I had been attracted to my FWB for 5 yrs before we actually hooked up. He is 4yrs younger than me, which in your early 20’s feels like a life time. But now that we are in our 30’s the age gap means nothing at all.
The reason I love him and love to keep him around is because I can call him whenever I want for a booty call. It could be a random Tuesday night; I’m home, alone, bored and lonely. A quick text to my FWB and my woes are all but gone.
And he is happy to take my calls. This can be a conversation on what we would love to be doing to each other right now (generally sexually explicit), the weather, work or planning our next rendezvous. He is just good company when I need it.
Once we get to our rendezvous I love the fact that we have no inhibitions, we are so comfortable around each other that we can walk around the kitchen completely naked at 10am in the morning, before going back to bed for a quickie then heading out for a nice breakfast.
I love the fact that we trust each other with secrets and personal matters. That he only talks to me about the shit going on with his family, and I only talk to him about shit going on with my dating disasters. It is so nice to be able to bounce ideas off each other and ask for opinions and advice on issues we have expert knowledge on. On this, he is dependable.
But we can not depend on each other totally. Since he lives 2 hrs from me, he can never be a quick (physical) fix. Seeing each other has to come with planning. This distance also means that we have very separate lives. I have a group of friends that he ‘kind of’ knows and he has a group of friends that I ‘kind of’ know. We have a group of friends that we both know, but these days, we are never together with this group of friends. This works great. If we lived close to each other, he would be far too accessible for a lonely single girl sitting home alone with nothing to do.
So why were we never officially together? Why, with all these great attributes our relationships has, were we never a couple? Why was he never boyfriend material and why was I never girlfriend material.
Well I can’t speak for him, but for me personally, I hate that I never come first in his life. I would plan a whole 3 day weekend in Sydney with him, only for him to cancel it, day by day, to hang out with his mates.
I also hate that the reason he chose to hang out with those friends instead of me, was because for all the illicit drugs they do. He prefers alcohol, drugs and hookers than hanging out with me, wish I usually take as a personal insult.
I have also been disappointed one too many times in the bedroom. Don’t get me wrong, when he wants to be, he is great in bed, but he can be so lazy sometimes that it would be 5 min start to finish (including foreplay) and then time to go to sleep. It once got to a point where I was yelling at him it was so bad. “I’ve driven 2 hrs to see you and that’s all you’ve got?! 5 min including foreplay!!! YOU HAVE GOT TO BE KIDDING ME”. There have been a few too many restless, sleepless nights spent at his house, and he doesn’t care.

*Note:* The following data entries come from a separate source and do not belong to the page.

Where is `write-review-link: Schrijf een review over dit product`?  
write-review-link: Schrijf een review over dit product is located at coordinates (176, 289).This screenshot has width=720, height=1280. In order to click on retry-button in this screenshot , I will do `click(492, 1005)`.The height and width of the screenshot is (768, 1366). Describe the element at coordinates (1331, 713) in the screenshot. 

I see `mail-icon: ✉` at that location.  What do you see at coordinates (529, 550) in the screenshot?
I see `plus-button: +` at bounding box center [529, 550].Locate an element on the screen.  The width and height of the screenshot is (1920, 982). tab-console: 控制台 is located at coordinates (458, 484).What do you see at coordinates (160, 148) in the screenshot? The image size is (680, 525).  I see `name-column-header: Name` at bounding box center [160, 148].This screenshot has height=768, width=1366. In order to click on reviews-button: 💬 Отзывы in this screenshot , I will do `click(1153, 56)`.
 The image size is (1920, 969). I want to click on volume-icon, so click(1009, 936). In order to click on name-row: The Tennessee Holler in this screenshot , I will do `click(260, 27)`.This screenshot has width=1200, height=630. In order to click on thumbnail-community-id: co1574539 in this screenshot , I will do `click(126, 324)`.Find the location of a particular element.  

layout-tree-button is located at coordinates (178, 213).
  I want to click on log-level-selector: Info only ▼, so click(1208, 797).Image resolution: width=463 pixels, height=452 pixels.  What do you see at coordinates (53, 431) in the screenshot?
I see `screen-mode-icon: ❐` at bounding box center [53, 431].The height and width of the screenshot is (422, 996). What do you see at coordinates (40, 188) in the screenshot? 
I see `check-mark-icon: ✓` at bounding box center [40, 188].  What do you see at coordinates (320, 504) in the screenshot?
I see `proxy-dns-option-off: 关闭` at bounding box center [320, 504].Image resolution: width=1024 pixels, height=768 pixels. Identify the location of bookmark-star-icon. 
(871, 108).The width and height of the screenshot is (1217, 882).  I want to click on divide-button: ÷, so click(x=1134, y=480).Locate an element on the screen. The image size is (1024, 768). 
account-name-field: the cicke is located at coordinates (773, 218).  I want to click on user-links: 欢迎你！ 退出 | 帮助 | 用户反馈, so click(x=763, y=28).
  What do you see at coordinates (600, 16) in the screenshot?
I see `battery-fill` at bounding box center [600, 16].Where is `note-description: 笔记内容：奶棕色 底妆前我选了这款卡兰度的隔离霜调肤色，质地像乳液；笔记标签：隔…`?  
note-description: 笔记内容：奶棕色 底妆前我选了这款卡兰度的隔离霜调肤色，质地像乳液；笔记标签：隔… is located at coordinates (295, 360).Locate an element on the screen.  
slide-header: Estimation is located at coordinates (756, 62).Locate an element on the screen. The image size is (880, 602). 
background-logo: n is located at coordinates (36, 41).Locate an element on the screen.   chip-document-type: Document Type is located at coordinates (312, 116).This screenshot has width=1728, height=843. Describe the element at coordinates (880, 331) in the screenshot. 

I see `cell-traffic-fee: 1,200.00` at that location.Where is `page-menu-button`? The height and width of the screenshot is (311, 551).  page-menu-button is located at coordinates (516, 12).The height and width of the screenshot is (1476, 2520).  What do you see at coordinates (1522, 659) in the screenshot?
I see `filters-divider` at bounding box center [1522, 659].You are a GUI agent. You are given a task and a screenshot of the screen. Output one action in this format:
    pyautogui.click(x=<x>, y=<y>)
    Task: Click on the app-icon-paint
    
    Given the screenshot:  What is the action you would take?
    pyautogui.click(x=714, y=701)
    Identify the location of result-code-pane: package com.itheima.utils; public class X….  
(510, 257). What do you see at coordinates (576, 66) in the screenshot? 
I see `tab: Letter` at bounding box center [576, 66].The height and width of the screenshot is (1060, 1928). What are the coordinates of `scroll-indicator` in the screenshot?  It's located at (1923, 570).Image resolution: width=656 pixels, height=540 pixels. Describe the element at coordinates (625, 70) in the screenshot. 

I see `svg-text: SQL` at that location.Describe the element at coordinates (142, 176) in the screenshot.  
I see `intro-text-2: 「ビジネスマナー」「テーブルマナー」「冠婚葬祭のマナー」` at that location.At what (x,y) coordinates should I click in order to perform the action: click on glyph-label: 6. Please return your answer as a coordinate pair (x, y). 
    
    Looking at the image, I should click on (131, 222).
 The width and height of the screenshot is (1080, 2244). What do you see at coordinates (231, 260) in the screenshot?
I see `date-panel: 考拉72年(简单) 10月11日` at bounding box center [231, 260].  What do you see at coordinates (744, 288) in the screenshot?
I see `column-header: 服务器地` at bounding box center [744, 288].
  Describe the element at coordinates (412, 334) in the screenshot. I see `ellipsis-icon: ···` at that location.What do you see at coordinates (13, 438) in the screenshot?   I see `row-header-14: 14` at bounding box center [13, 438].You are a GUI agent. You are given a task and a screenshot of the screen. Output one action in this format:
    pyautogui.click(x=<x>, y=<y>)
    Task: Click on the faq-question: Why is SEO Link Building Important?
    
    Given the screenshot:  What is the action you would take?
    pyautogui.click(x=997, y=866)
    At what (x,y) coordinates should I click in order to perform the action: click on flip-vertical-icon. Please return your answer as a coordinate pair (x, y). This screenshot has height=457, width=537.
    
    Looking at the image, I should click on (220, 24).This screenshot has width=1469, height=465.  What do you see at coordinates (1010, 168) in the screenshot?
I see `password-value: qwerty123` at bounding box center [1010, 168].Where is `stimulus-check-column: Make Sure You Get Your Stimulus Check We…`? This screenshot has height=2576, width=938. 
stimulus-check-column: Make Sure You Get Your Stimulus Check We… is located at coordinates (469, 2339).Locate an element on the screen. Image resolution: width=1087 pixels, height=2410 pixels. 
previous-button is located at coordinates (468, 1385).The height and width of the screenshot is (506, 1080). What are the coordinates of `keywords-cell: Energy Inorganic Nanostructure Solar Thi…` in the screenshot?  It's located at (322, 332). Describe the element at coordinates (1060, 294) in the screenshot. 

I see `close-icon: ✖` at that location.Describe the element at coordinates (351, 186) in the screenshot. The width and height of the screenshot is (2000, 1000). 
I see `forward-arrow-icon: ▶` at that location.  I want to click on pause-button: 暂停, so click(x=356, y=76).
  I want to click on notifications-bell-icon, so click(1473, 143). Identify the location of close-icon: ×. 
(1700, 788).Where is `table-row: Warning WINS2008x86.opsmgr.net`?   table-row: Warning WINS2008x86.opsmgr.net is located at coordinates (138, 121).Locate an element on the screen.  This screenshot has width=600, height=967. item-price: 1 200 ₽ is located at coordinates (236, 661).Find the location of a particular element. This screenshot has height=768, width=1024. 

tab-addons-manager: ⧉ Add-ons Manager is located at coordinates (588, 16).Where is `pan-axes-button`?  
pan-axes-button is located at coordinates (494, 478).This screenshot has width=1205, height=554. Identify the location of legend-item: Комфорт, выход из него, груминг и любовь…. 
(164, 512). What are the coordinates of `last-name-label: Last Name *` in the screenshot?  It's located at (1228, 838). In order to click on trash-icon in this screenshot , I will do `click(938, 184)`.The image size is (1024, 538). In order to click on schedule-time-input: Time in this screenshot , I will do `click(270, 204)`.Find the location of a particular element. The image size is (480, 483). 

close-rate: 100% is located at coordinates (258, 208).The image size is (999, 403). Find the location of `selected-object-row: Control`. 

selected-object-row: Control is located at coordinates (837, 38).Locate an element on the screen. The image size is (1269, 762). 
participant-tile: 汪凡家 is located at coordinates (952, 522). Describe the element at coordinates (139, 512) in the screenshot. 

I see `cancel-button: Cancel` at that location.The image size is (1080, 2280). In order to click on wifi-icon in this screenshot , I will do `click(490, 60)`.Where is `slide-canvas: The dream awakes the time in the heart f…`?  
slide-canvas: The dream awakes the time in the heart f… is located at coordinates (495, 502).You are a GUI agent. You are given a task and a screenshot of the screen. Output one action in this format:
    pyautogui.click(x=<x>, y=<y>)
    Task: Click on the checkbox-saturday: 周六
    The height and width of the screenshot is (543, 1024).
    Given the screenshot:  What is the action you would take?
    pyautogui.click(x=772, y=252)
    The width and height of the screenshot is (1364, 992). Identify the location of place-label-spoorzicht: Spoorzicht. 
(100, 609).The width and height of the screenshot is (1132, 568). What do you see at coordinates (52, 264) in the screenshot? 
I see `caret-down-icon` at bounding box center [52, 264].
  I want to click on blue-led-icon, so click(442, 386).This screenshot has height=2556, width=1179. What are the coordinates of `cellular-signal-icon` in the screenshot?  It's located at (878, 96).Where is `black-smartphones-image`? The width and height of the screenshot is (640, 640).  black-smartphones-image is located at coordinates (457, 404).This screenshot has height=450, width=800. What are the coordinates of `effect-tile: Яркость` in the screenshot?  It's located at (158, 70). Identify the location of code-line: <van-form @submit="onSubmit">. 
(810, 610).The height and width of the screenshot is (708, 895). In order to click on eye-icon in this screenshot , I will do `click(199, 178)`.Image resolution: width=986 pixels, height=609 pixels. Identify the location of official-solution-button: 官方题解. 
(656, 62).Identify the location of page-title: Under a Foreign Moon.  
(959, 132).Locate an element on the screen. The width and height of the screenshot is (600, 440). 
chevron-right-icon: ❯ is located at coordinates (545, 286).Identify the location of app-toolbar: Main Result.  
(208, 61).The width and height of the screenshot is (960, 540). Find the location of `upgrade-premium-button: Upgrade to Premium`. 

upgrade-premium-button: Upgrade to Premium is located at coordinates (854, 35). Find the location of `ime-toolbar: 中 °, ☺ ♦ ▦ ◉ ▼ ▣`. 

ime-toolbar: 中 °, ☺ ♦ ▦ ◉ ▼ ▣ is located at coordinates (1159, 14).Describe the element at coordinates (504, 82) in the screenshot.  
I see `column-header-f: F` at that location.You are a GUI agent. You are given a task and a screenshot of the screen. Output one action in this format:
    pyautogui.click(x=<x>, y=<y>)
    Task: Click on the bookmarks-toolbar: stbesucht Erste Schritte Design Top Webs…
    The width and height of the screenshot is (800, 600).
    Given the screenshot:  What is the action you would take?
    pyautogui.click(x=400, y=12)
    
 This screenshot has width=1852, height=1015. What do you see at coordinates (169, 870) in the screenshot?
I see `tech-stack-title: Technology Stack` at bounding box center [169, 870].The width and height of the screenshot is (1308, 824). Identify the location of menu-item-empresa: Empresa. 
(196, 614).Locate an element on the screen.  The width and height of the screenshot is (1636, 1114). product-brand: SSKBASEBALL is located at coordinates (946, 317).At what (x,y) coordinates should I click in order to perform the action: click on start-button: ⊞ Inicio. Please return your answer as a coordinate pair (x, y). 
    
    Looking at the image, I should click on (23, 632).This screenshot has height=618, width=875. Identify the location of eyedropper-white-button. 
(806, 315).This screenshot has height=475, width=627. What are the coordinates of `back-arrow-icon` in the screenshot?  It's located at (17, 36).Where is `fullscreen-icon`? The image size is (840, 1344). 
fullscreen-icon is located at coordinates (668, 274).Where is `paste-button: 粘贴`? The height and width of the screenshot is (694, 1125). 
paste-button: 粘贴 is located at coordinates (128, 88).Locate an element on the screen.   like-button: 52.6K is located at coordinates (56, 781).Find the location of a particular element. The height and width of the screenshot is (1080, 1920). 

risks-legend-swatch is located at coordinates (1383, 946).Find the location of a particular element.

Along with the ‘don’t care if you’re satisfied or not’ attitude, he has never made the effort to come and see me at my house. It is always me travelling to see him. As I mentioned previously, we live 2 hrs away from each other. And in the 7 yrs we have been sleeping together, he has visited me twice. Disgruntley.
But in all honesty, that is how he has to be towards me, for us to continue this brilliant arrangement we have. If he was committed to spending all his time with me, ensuring I was satisfied in the bedroom and visiting me often, then how would this be different from a relationship? It wouldn’t. And therefore we continue as we are. It is actually refreshing to know that we can have regular sex both knowing that he doesn’t ever want to marry me and I don’t ever want to marry him. We are happily temporary.
I wish nothing but the best for him in his future relationships, and I’d like to think he thinks the same towards me, whenever that time might be. And when we do find our permanent significant others in life, I’d like to think that we will both look back on our happily temporary relationship with fond memories, and ensure we keep each other’s phone number in case both our marriages goes to the shitter.